Tedavi Öncesi Değerlendirme ve Hasta Seçimi
Hastaların TARE tedavisi için uygun olup olmadığına genel cerrah, girişimsel radyolog, nükleer tıp uzmanı, medikal onkolog ve gastroenterologdan oluşan multidisipliner tümör konseyinde karar verilmesi gerekmektedir. Sadece karaciğerde veya dominant olarak karaciğere lokalize, operasyon şansı bulunmayan, beklenen yaşam süresi 12 haftanın üzerinde olan ve Eastern Cooperative Oncology Group performans skalası 2’nin altında olan hastalar TARE tedavisi için uygun aday olarak kabul edilir.
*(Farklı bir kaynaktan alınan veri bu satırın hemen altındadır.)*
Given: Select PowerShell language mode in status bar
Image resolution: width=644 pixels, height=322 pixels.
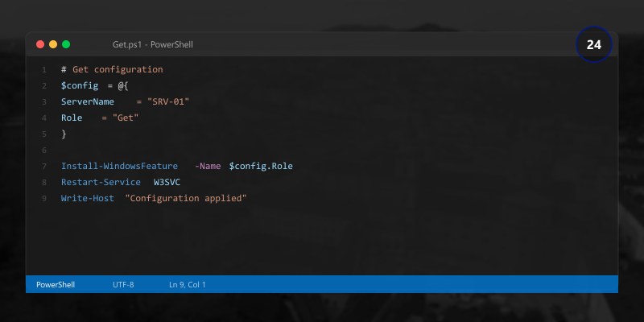Looking at the screenshot, I should click(56, 285).
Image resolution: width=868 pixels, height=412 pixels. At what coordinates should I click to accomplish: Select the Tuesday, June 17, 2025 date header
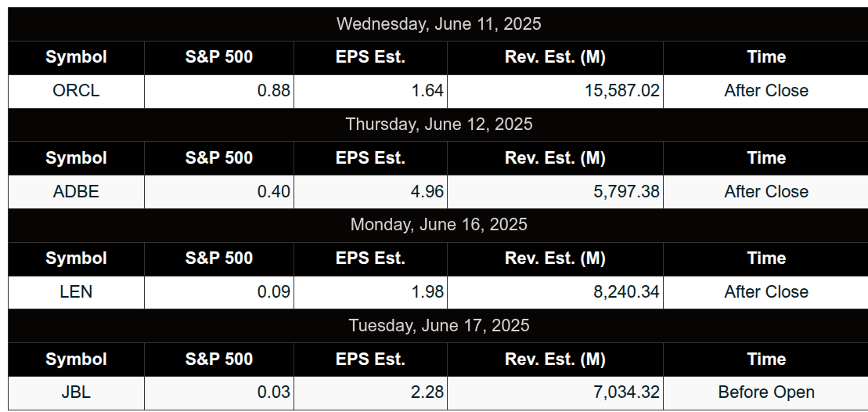click(x=438, y=325)
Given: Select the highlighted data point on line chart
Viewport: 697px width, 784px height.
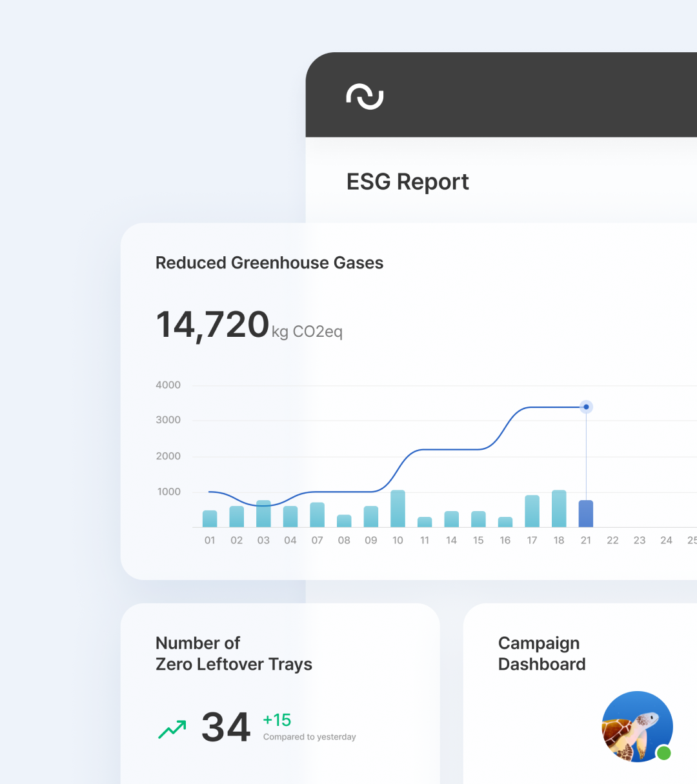Looking at the screenshot, I should [586, 407].
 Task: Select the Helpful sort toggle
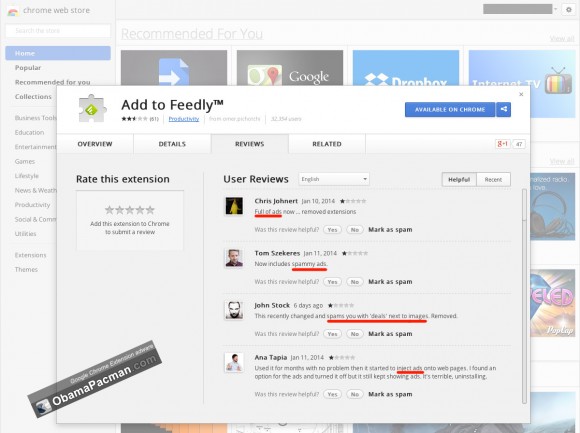tap(459, 179)
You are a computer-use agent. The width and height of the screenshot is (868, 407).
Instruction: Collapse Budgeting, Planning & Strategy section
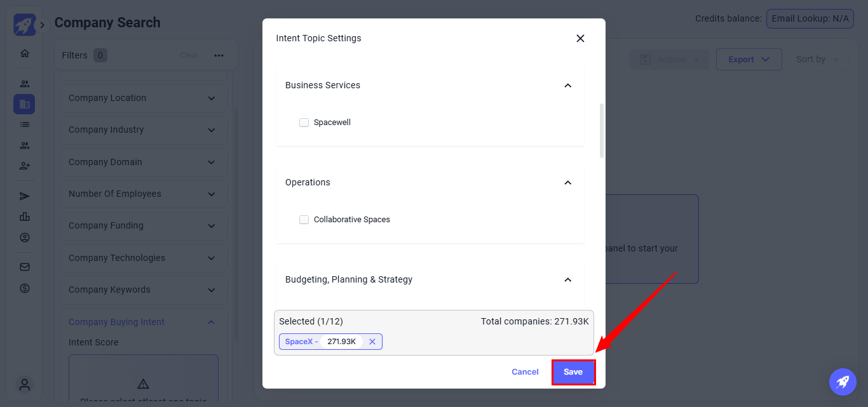click(568, 280)
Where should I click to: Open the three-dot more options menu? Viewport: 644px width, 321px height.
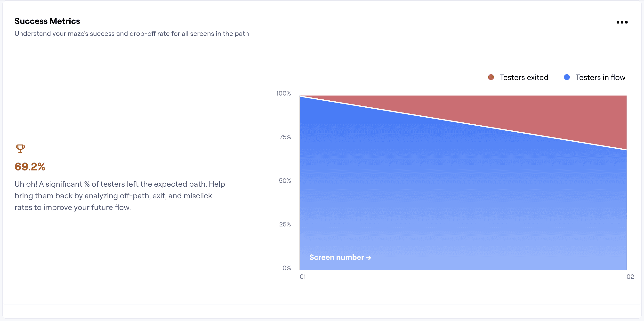622,22
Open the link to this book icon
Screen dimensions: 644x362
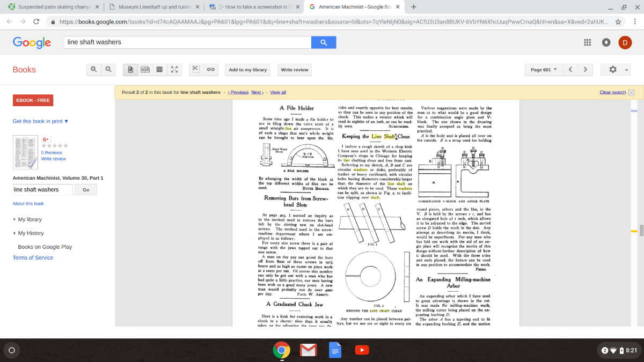point(211,70)

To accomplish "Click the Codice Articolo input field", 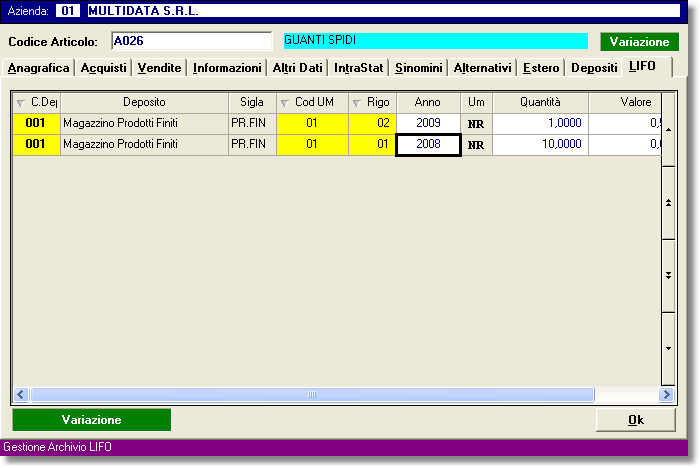I will (x=190, y=42).
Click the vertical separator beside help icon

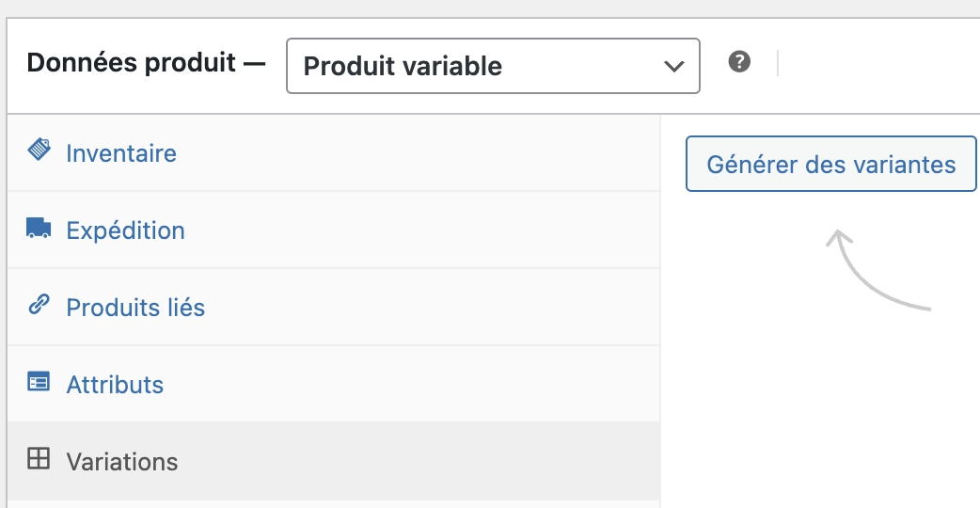click(x=778, y=64)
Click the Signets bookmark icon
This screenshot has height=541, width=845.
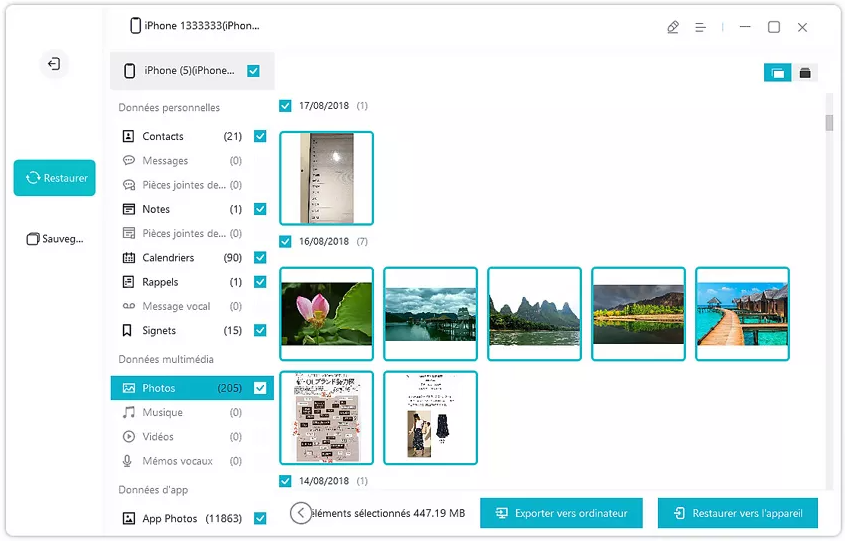pyautogui.click(x=129, y=331)
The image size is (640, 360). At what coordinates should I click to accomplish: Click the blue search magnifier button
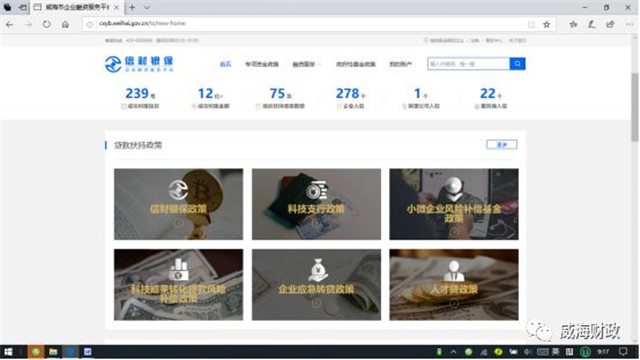517,64
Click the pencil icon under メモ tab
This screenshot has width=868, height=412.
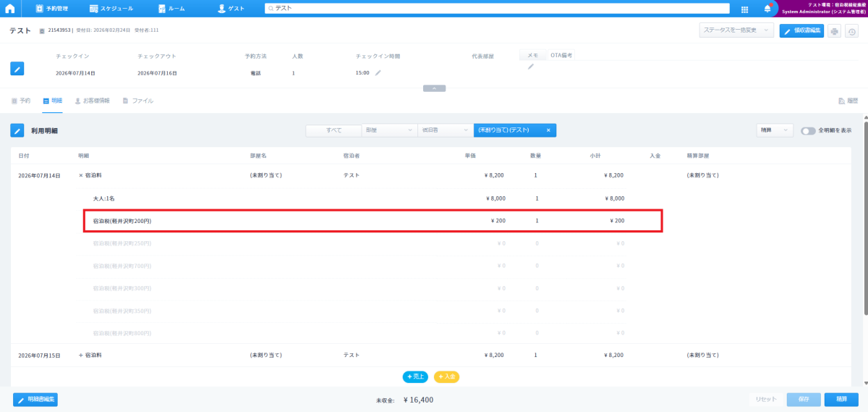(530, 67)
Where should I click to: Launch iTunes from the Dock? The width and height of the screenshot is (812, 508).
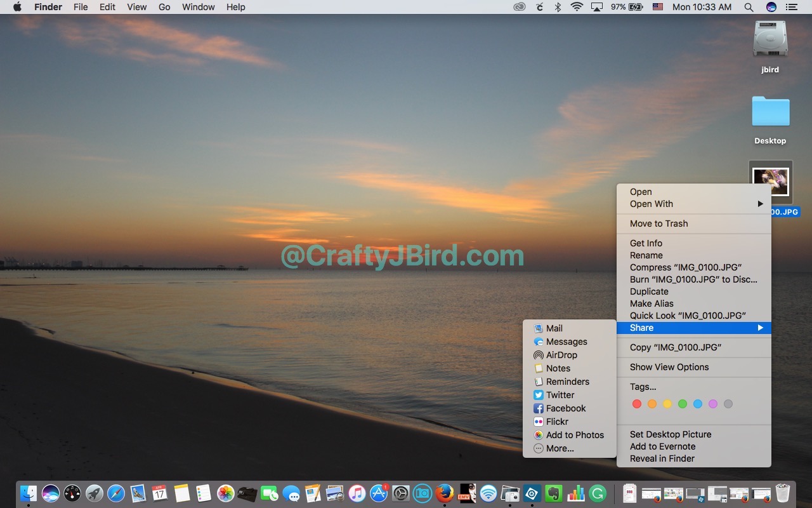(x=357, y=493)
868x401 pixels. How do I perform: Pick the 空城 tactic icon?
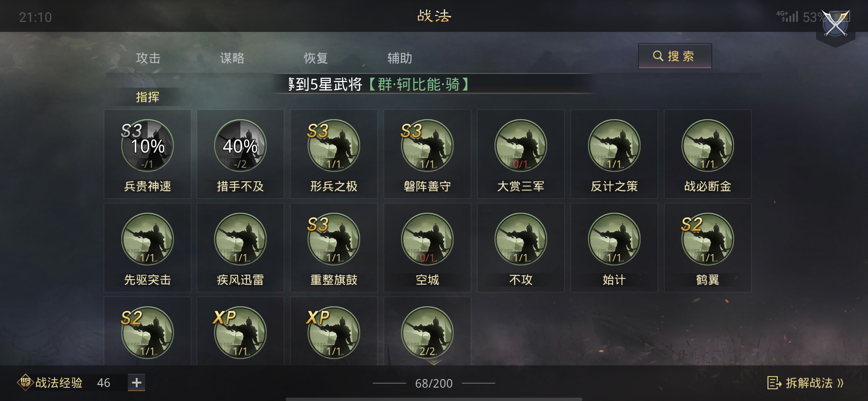(x=427, y=239)
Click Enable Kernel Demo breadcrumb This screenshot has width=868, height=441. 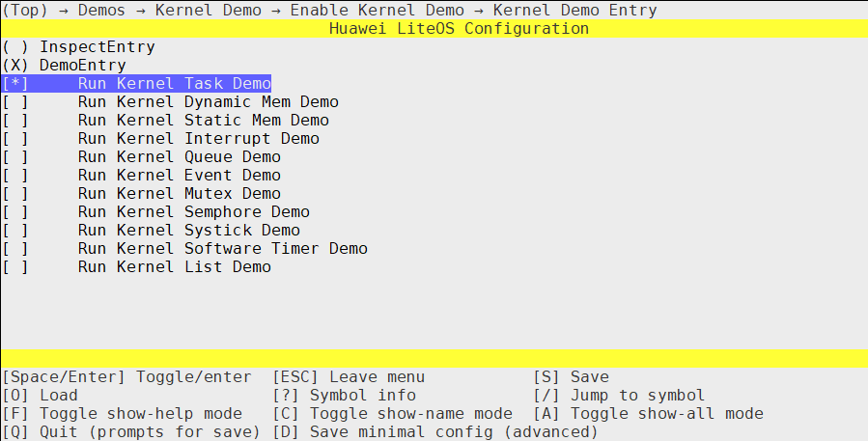point(377,10)
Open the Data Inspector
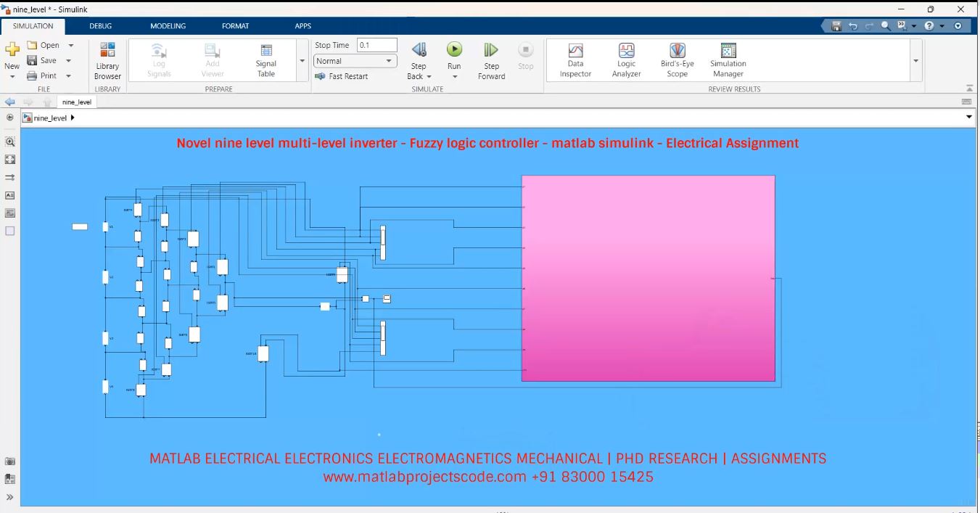The height and width of the screenshot is (513, 980). pos(575,58)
Asit veya fizik muayenede karaciğer yetersizliğinin diğer bulguları saptanan hastalar (ödem, palmar eritem, spider angiom vb.), karaciğer fonksiyonunun göstergesi olan serum albümin değerinin 3 g/dL’den düşük ve/veya total bilirubin değerinin 2 mg/dL’den büyük olan hastalar tedavi için uygun aday olarak kabul edilmemektedir. %20’den yüksek akciğer şantı, karaciğere eksternal radyoterapi uygulanmış olması ile hepatik rezervi zorlayan tümör yükü (%60) rölatif kontrendikasyonlar arasında sayılabilmekte iken anjiyografik teknikler ile düzeltilemeyen gastrointestinal şant tedavinin mutlak kontrendikasyonu olarak kabul edilmektedir (2).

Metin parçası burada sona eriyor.